2,6-bis(1,1-dimethylethyl)-4-(phenylenemethylene)cyclohexa-2,5-dien-1-one

Administrative data

Endpoint:

toxicity to aquatic algae and cyanobacteria

Type of information:

experimental study

Adequacy of study:

key study

Study period:

1999-05-26 to 1999-08-30

Reliability:

1 (reliable without restriction)

Rationale for reliability incl. deficiencies:

other: see 'Remark'

Remarks:

GLP guideline study according to OECD 201 The coefficient of analysis of the daily growth rate in the control replicates and the coefficient of analysis of the average specific growth rates in the control replicates were not reported according to the current guideline adapted 2006.

Data source

Materials and methods

GLP compliance:

yes

Test material

Sampling and analysis

Analytical monitoring:

yes

Test solutions

Vehicle:

no

Details on test solutions:

PREPARATION AND APPLICATION OF TEST SOLUTION (especially for difficult test substances)
- Method:
Since the test item has very low solubility, especially the main component, the recommendations of the Guidance Document for testing difficult substances (Department of the Environment, 1996) and OECD guideline (1992) were followed. A limit test was conducted at 100 milligrams per liter (mg wm/L). The test solution was prepared by weighing out the appropriate amount of test item (0.4018 grams), directly adding this to 4-Liters of freshwater algal media and stirring for 48-hours before being filtered through a 0.2 µm SuporCap™ filter from Gelman Sciences to remove undissolved material.

Test organisms

Test organisms (species):

Pseudokirchneriella subcapitata (previous names: Raphidocelis subcapitata, Selenastrum capricornutum)

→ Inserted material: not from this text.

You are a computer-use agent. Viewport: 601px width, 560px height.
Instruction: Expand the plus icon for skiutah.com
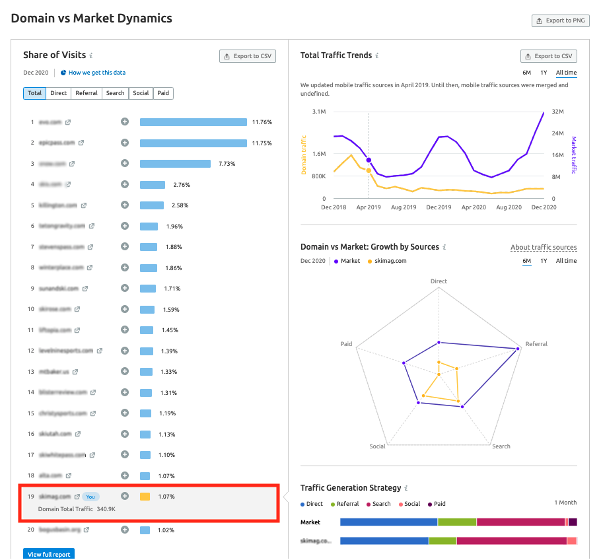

Details on test organisms:

TEST ORGANISM
- Common name: Selenastrum capricornutum
- Source: Carolina Biological Supply Company (Burlington, NC)
- Age of inoculum: inoculum culture was 6 days old at test initiation

Study design

Test type:

static

Water media type:

freshwater

Limit test:

yes

Total exposure duration:

72 h

Test conditions

Test temperature:

23.8 to 24.5°C

pH:

at the start of the test: 7.1 to 7.4
at the end of the test: 7.7 to 8.5

Nominal and measured concentrations:

100 mg/L nominal concentration

Details on test conditions:

TEST SYSTEM
- Test vessel: 100-mL of the chemical solution was transferred to sterile 250-mL glass Erienmeyer flasks.
- Type of flow-through (e.g. peristaltic or proportional diluter):
- Renewal rate of test solution (frequency/flow rate):
- Initial cells density: 10000 cells/L
- No. of vessels per concentration (replicates): three replicates
- No. of vessels per control (replicates): six replicates

GROWTH MEDIUM
- Standard medium used: yes

TEST MEDIUM / WATER PARAMETERS
- in accordance to the guideline

OTHER TEST CONDITIONS
- Photoperiod: continuous illumination
- Light intensity and quality: 56-112 µE/m²/s

EFFECT PARAMETERS MEASURED (with observation intervals if applicable) :
- Determination of cell concentrations: Algal growth was measured by direct cell count using a 0.1mm deep hemocytometer (Reichert, Buffalo, NY) under a compound microscope. Counts were conducted on day ine and every 24 hours thereafter.
- other: Morphological observations were also conducted on the test treatment using a compound microscope to detect abnormal cell morphology and coloration as compared to the control.

Reference substance (positive control):

no

Results and discussion

Effect concentrationsopen allclose all

Details on results:

- Exponential growth in the control (for algal test): yes
- Observation of abnormalities (for algal test): Observations of cell morphology detected no changes in test item exposed cells as compared to cells in control media.

Reported statistics and error estimates:

EC50 values were to be calculated based on both biomass and growth, EbC50, (comparison of areas under the growth curves and cell count) and on growth rates, ErC50. EC50 values and their 95 percent confidence limits were to be estimated by a computer program (U.S. EPA, 1994) for calculating EC50 values by probit analysis. In addition to the EC50 values, a no-observed-effect concentration (NOEC) was calculated by analysis of variance (ANOVA) with statistical differences between cell density means determined by Dunnett's procedure (U.S.EPA, 1988). Statistical differences were determined at a probability level of 0.05.

Applicant's summary and conclusion

Validity criteria fulfilled:

yes

Conclusions:

With high probability acutely not harmful to aquatic algae.